* [Work instructions] Render every line of the material below as a Markdown table with the columns Row and Line, numbering the rows in order and leaving out blank lines.

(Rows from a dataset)
----------------------------------------
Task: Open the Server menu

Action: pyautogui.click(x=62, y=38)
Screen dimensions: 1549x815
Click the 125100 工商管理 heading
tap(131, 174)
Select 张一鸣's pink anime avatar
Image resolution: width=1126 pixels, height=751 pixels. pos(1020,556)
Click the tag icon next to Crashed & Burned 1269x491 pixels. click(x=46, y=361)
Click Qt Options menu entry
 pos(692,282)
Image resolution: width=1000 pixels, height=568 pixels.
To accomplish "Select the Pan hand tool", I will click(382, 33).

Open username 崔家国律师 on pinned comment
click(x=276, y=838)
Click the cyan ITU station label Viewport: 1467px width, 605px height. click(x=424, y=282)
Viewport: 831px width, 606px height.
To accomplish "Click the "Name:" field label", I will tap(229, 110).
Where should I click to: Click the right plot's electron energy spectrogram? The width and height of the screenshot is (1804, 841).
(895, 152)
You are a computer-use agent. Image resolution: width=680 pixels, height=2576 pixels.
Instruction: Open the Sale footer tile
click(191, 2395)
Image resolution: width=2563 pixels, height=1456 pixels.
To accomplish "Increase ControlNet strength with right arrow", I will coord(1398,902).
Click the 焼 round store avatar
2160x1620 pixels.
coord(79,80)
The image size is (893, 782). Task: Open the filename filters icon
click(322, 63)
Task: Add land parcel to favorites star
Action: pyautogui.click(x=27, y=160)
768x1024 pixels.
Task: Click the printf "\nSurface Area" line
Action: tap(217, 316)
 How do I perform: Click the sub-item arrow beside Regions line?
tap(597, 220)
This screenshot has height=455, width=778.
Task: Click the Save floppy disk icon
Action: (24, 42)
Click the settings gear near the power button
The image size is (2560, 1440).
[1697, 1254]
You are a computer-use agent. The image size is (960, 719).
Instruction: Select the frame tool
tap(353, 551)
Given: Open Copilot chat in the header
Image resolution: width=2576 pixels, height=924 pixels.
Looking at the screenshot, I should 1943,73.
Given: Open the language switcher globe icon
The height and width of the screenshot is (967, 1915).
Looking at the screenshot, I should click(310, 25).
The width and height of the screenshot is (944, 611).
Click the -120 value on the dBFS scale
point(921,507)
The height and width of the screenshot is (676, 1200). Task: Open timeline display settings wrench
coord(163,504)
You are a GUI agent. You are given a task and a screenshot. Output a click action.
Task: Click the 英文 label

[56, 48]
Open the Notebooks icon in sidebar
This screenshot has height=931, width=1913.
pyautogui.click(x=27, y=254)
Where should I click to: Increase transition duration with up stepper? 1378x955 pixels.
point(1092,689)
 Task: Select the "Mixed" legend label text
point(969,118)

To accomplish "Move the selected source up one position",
----------------------------------------
* [Task answer]
| Row | Line |
|---|---|
| 1 | Task: Open the Server menu |
| 2 | Action: pyautogui.click(x=62, y=38) |
| 3 | Screen dimensions: 1549x815 |
| 4 | Click the 125100 工商管理 heading |
| 5 | tap(131, 174) |
| 6 | Select 张一鸣's pink anime avatar |
| 7 | Image resolution: width=1126 pixels, height=751 pixels. pos(1020,556) |
| 8 | Click the tag icon next to Crashed & Burned 1269x491 pixels. click(x=46, y=361) |
| 9 | Click Qt Options menu entry |
| 10 |  pos(692,282) |
| 11 | Image resolution: width=1000 pixels, height=568 pixels. |
| 12 | To accomplish "Select the Pan hand tool", I will click(382, 33). |
| 13 | Open username 崔家国律师 on pinned comment |
| 14 | click(x=276, y=838) |
| 15 | Click the cyan ITU station label Viewport: 1467px width, 605px height. click(x=424, y=282) |
| 16 | Viewport: 831px width, 606px height. |
| 17 | To accomplish "Click the "Name:" field label", I will tap(229, 110). |
| 18 | Where should I click to: Click the right plot's electron energy spectrogram? The width and height of the screenshot is (1804, 841). |
| 19 | (895, 152) |
| 20 | You are a computer-use agent. Image resolution: width=680 pixels, height=2576 pixels. |
| 21 | Instruction: Open the Sale footer tile |
| 22 | click(191, 2395) |
| 23 | Image resolution: width=2563 pixels, height=1456 pixels. |
| 24 | To accomplish "Increase ControlNet strength with right arrow", I will coord(1398,902). |
| 25 | Click the 焼 round store avatar |
| 26 | 2160x1620 pixels. |
| 27 | coord(79,80) |
| 28 | The image size is (893, 782). Task: Open the filename filters icon |
| 29 | click(322, 63) |
| 30 | Task: Add land parcel to favorites star |
| 31 | Action: pyautogui.click(x=27, y=160) |
| 32 | 768x1024 pixels. |
| 33 | Task: Click the printf "\nSurface Area" line |
| 34 | Action: tap(217, 316) |
| 35 |  How do I perform: Click the sub-item arrow beside Regions line? |
| 36 | tap(597, 220) |
| 37 | This screenshot has height=455, width=778. |
| 38 | Task: Click the Save floppy disk icon |
| 39 | Action: (24, 42) |
| 40 | Click the settings gear near the power button |
| 41 | The image size is (2560, 1440). |
| 42 | [1697, 1254] |
| 43 | You are a computer-use agent. The image size is (960, 719). |
| 44 | Instruction: Select the frame tool |
| 45 | tap(353, 551) |
| 46 | Given: Open Copilot chat in the header |
| 47 | Image resolution: width=2576 pixels, height=924 pixels. |
| 48 | Looking at the screenshot, I should 1943,73. |
| 49 | Given: Open the language switcher globe icon |
| 50 | The height and width of the screenshot is (967, 1915). |
| 51 | Looking at the screenshot, I should click(310, 25). |
| 52 | The width and height of the screenshot is (944, 611). |
| 53 | Click the -120 value on the dBFS scale |
| 54 | point(921,507) |
| 55 | The height and width of the screenshot is (676, 1200). Task: Open timeline display settings wrench |
| 56 | coord(163,504) |
| 57 | You are a GUI agent. You are given a task and a screenshot. Output a click action. |
| 58 | Task: Click the 英文 label |
| 59 | [56, 48] |
| 60 | Open the Notebooks icon in sidebar |
| 61 | This screenshot has height=931, width=1913. |
| 62 | pyautogui.click(x=27, y=254) |
| 63 | Where should I click to: Increase transition duration with up stepper? 1378x955 pixels. |
| 64 | point(1092,689) |
| 65 |  Task: Select the "Mixed" legend label text |
| 66 | point(969,118) |
| 67 | To accomplish "Move the selected source up one position", |